Given exercise: Locate every line in the entries below that contains the string "Task" and reproduce each of those lines in full.
--- Start of Supplied data ---
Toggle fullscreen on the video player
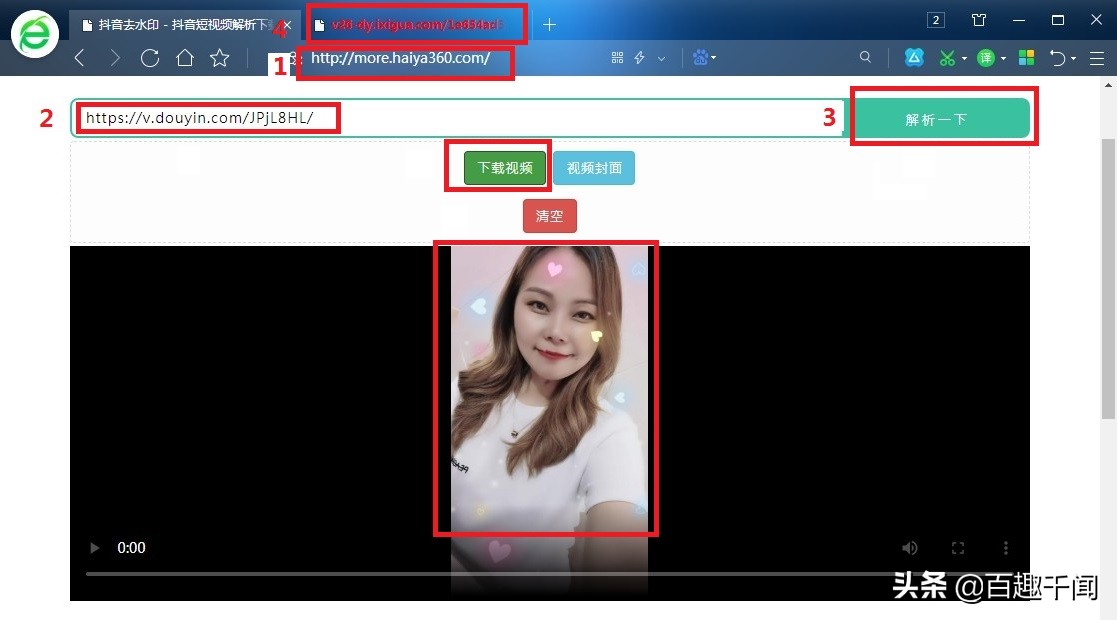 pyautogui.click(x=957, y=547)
--- End of Supplied data ---
--- Start of Supplied data ---
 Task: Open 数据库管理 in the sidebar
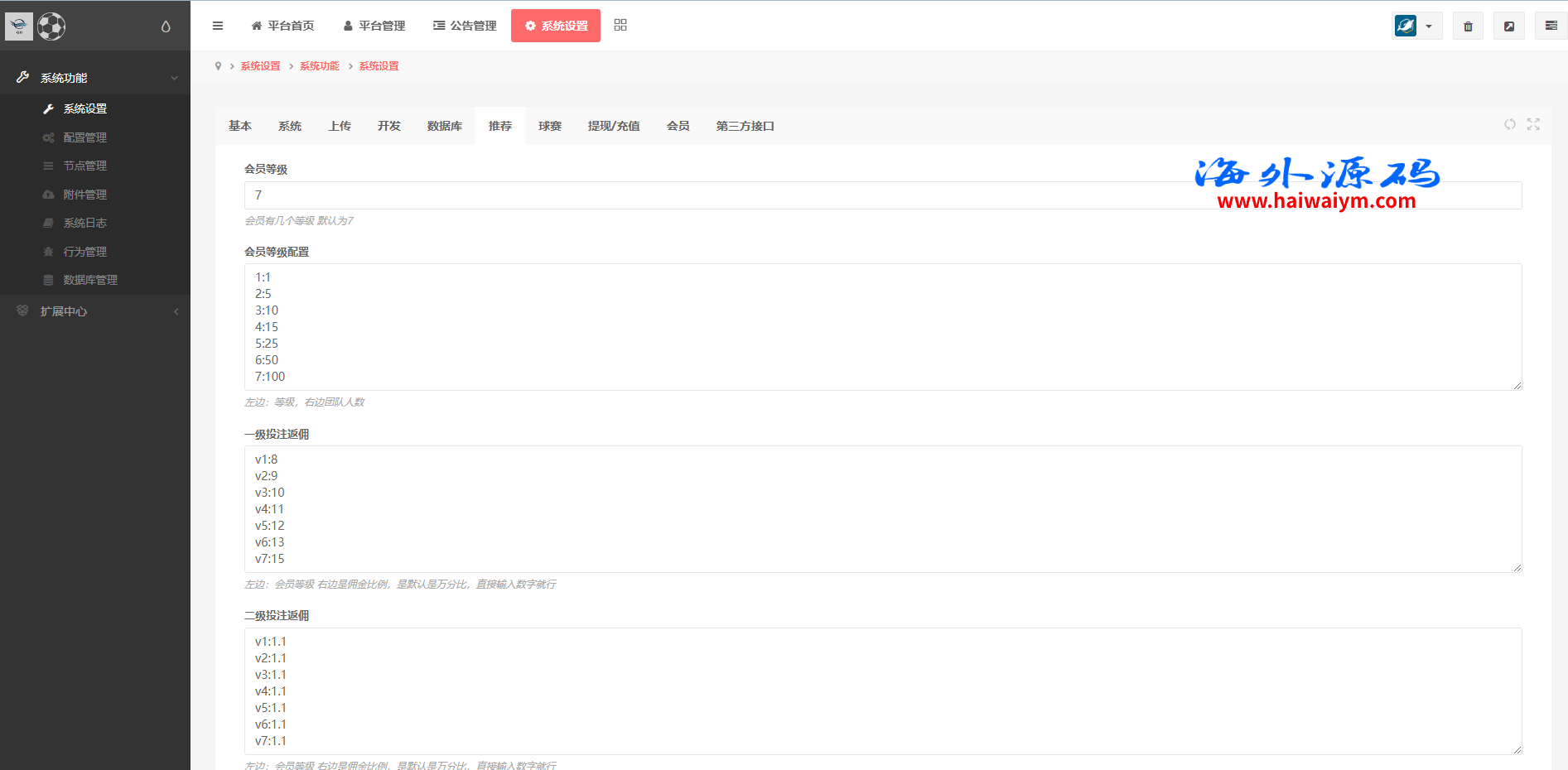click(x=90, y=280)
--- End of Supplied data ---
--- Start of Supplied data ---
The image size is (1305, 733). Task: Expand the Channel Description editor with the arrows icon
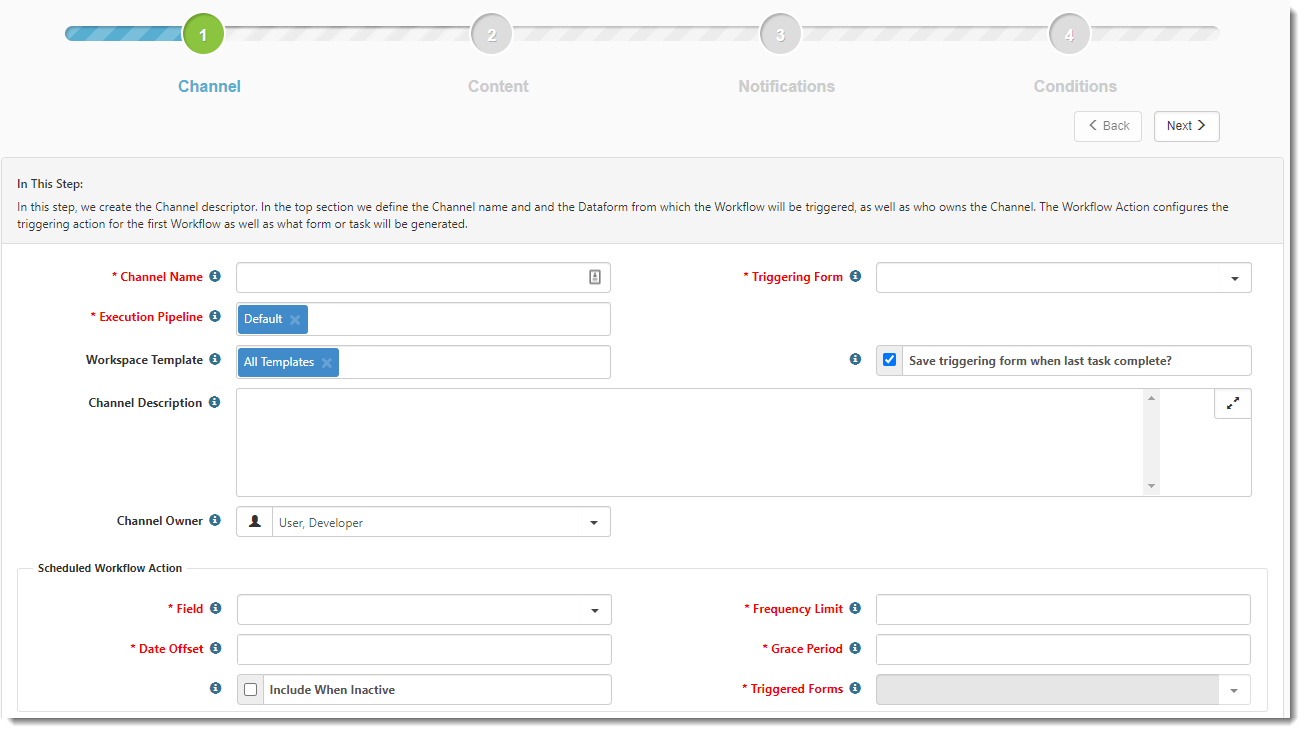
--- End of Supplied data ---
Output below:
 Task: Open 数据库管理 in the sidebar
The image size is (1305, 733). Task: Expand the Channel Description editor with the arrows icon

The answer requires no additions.